| TO DO |
Please repeat the lines below exactly. Begin with the line containing "The Seaside Hotel (553, 1048)" and go on through the line containing "READ MORE (886, 1385)".

| DATA RECORDS |

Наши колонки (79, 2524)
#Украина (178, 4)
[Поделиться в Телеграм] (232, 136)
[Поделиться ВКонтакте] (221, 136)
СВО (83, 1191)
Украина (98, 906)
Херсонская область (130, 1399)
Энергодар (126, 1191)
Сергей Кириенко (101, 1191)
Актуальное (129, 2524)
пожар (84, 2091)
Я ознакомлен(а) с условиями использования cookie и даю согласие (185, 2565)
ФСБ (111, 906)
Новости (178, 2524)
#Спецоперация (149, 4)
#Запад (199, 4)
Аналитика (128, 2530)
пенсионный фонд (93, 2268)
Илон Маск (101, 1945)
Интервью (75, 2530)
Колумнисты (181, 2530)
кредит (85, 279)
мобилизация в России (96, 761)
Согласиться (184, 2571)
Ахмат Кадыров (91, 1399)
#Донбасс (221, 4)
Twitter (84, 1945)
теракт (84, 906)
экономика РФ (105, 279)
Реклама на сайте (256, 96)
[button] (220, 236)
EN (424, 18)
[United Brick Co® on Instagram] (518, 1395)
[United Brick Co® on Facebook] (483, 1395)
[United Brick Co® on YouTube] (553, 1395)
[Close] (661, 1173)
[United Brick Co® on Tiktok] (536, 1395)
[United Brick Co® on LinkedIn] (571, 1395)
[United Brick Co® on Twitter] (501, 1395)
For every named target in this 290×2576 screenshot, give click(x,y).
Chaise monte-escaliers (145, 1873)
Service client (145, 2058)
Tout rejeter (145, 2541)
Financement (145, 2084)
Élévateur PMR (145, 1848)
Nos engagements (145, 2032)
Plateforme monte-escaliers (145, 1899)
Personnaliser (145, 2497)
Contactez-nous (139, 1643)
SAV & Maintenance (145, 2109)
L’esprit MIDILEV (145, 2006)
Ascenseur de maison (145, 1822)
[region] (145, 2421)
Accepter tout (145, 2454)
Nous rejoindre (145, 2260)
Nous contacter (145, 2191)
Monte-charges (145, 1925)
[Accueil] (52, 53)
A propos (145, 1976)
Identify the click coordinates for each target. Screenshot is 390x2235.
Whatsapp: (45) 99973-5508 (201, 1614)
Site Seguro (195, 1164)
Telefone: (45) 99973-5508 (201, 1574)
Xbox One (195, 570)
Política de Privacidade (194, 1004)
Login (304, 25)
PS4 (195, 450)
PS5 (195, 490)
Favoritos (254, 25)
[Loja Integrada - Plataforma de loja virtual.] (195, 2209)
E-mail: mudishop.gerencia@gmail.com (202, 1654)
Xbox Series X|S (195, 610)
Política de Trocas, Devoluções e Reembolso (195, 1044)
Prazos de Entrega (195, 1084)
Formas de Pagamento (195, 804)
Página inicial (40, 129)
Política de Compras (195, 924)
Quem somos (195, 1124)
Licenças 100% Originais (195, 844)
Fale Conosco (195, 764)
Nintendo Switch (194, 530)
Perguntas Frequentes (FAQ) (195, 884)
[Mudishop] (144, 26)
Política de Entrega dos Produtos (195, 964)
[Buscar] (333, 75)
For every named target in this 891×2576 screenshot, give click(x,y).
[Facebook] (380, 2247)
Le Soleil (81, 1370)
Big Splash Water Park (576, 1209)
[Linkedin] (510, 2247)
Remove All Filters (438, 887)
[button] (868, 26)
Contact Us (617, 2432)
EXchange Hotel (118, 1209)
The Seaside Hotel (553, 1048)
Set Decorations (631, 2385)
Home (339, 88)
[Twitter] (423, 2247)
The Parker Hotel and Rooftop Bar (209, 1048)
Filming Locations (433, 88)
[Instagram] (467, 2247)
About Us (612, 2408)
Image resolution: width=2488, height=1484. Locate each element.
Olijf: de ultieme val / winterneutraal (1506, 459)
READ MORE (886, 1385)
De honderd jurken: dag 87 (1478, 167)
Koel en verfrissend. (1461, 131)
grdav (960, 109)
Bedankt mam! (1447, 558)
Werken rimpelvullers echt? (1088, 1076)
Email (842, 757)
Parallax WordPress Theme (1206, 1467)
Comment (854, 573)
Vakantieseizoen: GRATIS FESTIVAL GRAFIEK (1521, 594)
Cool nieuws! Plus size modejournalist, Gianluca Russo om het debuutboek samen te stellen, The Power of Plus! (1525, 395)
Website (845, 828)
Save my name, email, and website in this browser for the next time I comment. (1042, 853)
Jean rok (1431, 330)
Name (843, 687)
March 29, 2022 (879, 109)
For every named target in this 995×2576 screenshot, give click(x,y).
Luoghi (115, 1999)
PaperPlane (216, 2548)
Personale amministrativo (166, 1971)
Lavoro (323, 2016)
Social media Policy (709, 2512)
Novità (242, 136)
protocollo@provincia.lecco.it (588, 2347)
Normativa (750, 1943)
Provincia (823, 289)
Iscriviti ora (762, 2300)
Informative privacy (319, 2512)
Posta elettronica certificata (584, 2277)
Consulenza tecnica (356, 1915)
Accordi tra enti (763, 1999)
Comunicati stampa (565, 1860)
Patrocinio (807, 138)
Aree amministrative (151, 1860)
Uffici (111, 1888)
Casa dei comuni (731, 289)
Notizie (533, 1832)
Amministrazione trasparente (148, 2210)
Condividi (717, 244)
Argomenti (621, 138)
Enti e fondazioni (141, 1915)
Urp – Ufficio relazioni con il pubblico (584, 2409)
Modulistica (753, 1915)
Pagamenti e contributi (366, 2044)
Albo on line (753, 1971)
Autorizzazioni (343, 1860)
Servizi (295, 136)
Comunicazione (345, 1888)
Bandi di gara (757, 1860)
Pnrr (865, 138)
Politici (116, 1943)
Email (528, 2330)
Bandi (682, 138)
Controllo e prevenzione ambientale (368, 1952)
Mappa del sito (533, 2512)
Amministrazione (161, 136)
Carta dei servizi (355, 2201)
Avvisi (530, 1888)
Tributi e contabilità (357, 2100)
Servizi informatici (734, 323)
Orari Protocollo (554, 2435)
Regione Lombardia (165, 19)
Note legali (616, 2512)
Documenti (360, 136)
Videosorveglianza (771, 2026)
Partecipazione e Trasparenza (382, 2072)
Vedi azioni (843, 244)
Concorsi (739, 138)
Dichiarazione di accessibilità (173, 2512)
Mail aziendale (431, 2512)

| SOLVED EXERCISE |
The Seaside Hotel (553, 1048)
Set Decorations (631, 2385)
Home (339, 88)
[Twitter] (423, 2247)
The Parker Hotel and Rooftop Bar (209, 1048)
Filming Locations (433, 88)
[Instagram] (467, 2247)
About Us (612, 2408)
Image resolution: width=2488, height=1484. Locate each element.
Olijf: de ultieme val / winterneutraal (1506, 459)
READ MORE (886, 1385)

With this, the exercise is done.